The judge can order a different amount of child support from the amount on the Child Support Guidelines Worksheet. The different amount is called a “deviation” from the Guidelines.
When can the judge order a different amount?
The judge can order a deviation from the amount on the Child Support Guidelines Worksheet in any of these situations:
- The parents agree to a different amount and the judge approves their agreement.
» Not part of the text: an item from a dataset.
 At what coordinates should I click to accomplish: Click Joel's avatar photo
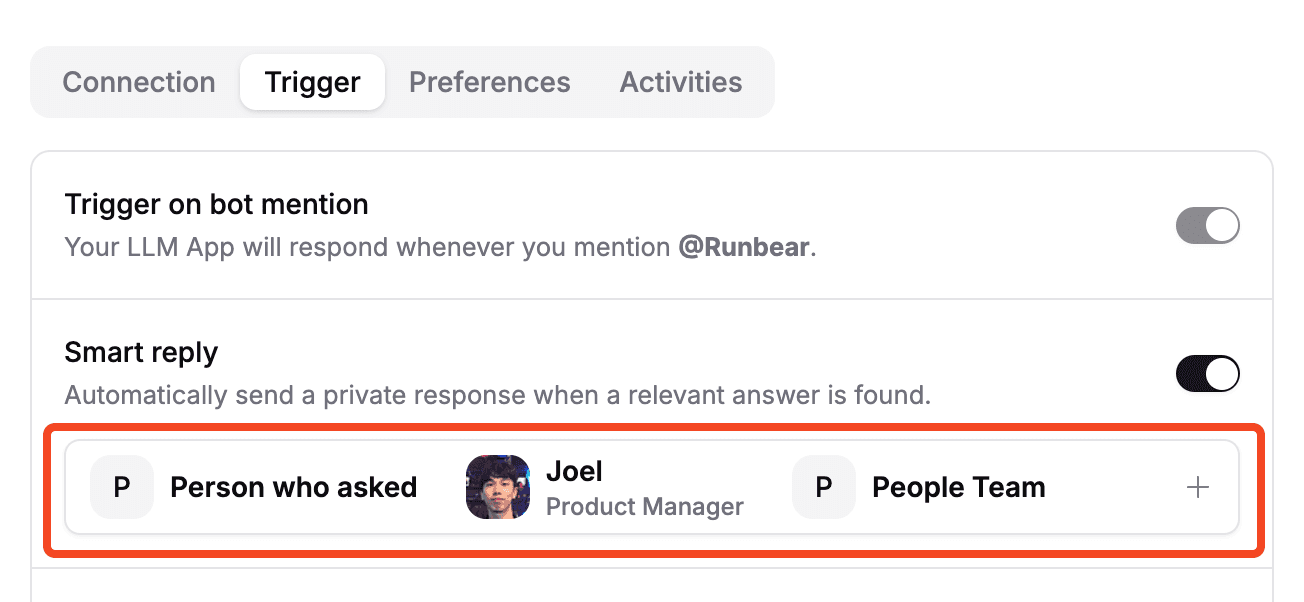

The judge will only approve agreements that are reasonable and fair.
- Your child has costly ongoing special needs or abilities that cost a lot.
- Your child has costly extraordinary mental, physical, or developmental needs that are ongoing.
- You or the other parent has costly extraordinary mental, physical, or developmental needs that are ongoing.
- You or the other parent has extraordinary expenses for health care coverage.
- You or the other parent has extraordinary travel or other expenses connected to parenting.
- You or the other parent is paying too much for child care compared to your income.
- You or the other parent spends a lot less than 1/3 of your parenting time with your children.
- The payor is in jail and does not have enough money or assets to pay support.
- Paying the Worksheet amount leaves you without enough money to support yourself. This can happen if you have a very low income.
- Applying the Guidelines results in:
- a huge difference between the 2 parents' standards of living, and
- one household is left with too little of their “combined available income”.
- Applying the Guidelines makes it hard for you and your child to be reunited if the Department of Children and Families (DCF) removed your child temporarily.
- Without deviating from the Guidelines, applying them results in an order that is unfair, inappropriate, or not in the child’s best interest.
Peter is Sam's son. He is 11 and he lives with Sam. Sam works at night to make enough money to support himself and Peter. Sam never asked for child support.
Somebody called DCF and reported that Sam leaves Peter all alone until late at night. DCF has to look into the report. While they are looking into it, they take Peter away and put him in foster care.
The Worksheet amount for child support is the minimum order, $12. Sam asks the court to deviate from the $12 and order $100 even though Peter is not living at home right now. With this deviation from the Worksheet amount, Sam may not have to work such long hours, or he could pay a sitter, so Peter can move back home.
When should the judge deviate from the Guidelines?
If Line 7e on the Child Support Guidelines Worksheet is 40% or more, the judge is supposed to:
- Assume that the Payor has a substantial hardship, and
- Order less than the amount the Guidelines say.
But, if the Recipient has any of the challenges like the ones listed above, they should tell the judge. These are reasons the judge should not order less than the amount the Guidelines say. And the judge may even order more child support because of these reasons.
Line 7e is the percentage of the payor’s available income that would go to pay the amount of child support the Guideline Worksheet calculates.
What must the judge do if they deviate from the Guidelines?
If the judge deviates from the guidelines, they must write down::
- The amount of child support the Guidelines calculate.
- That the amount of child support the Guidelines calculate is not a fair or reasonable amount under the circumstances.
- The circumstances that justify why they decided on a different amount from the Guidelines amount. And
- that changing the amount from the guidelines amount is in your child’s best interest.
The information they write is called “findings.” Their findings go into the court file. You can get a copy from the court.